WHAT YOU ARE ASKED TO DO:
Lines in the listing below that contain the string "screenshot" are to be found and copied.

RECORD EXTRACTS:
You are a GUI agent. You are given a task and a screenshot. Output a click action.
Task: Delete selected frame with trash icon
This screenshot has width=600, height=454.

==

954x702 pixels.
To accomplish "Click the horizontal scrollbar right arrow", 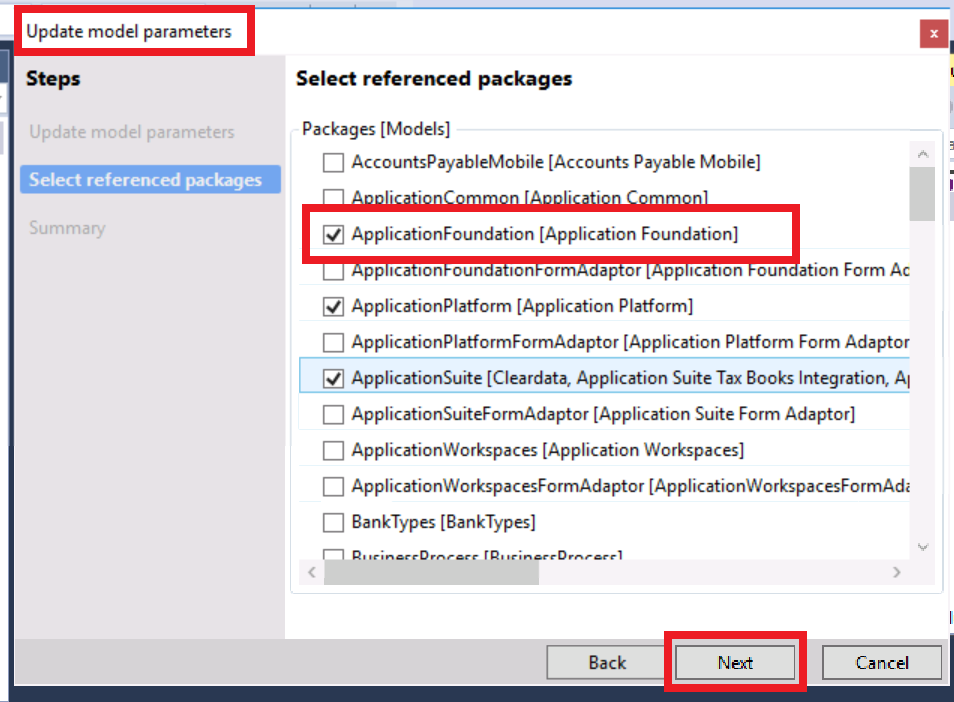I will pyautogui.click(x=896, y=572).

--

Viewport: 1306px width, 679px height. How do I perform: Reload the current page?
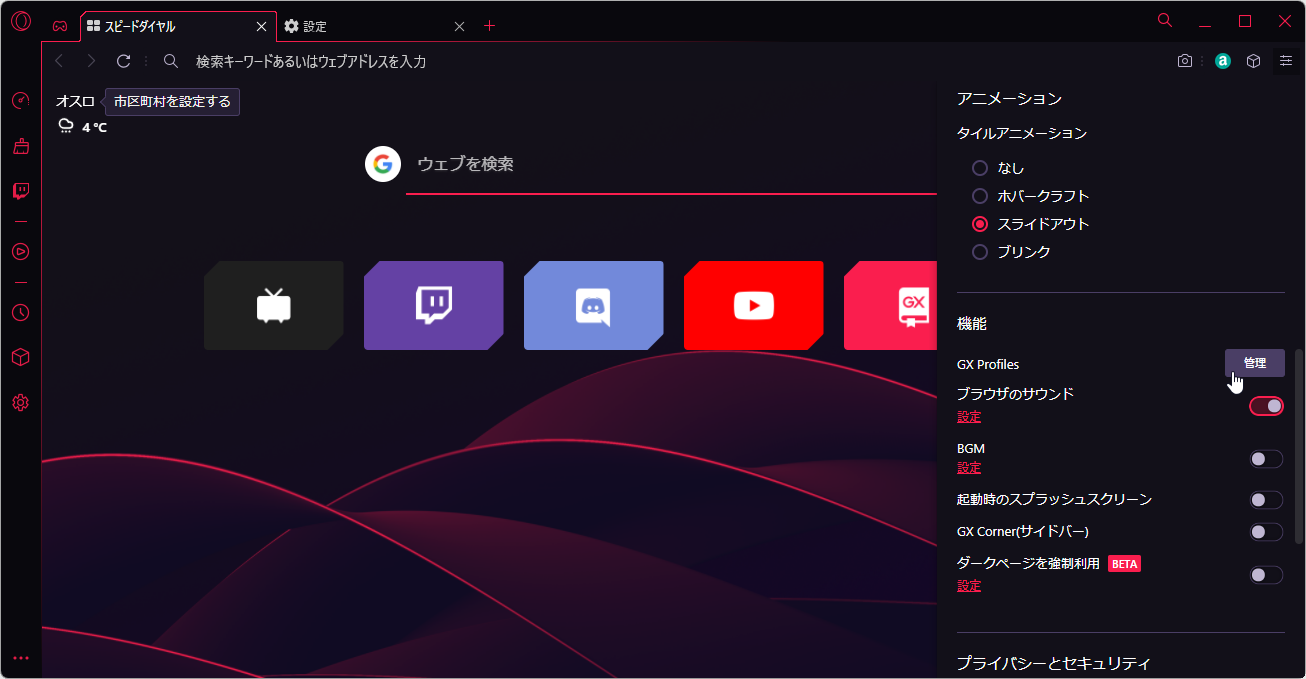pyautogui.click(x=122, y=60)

WRITTEN ANSWER:
You are a GUI agent. You are given a task and a screenshot. Output a click action.
This screenshot has width=600, height=454.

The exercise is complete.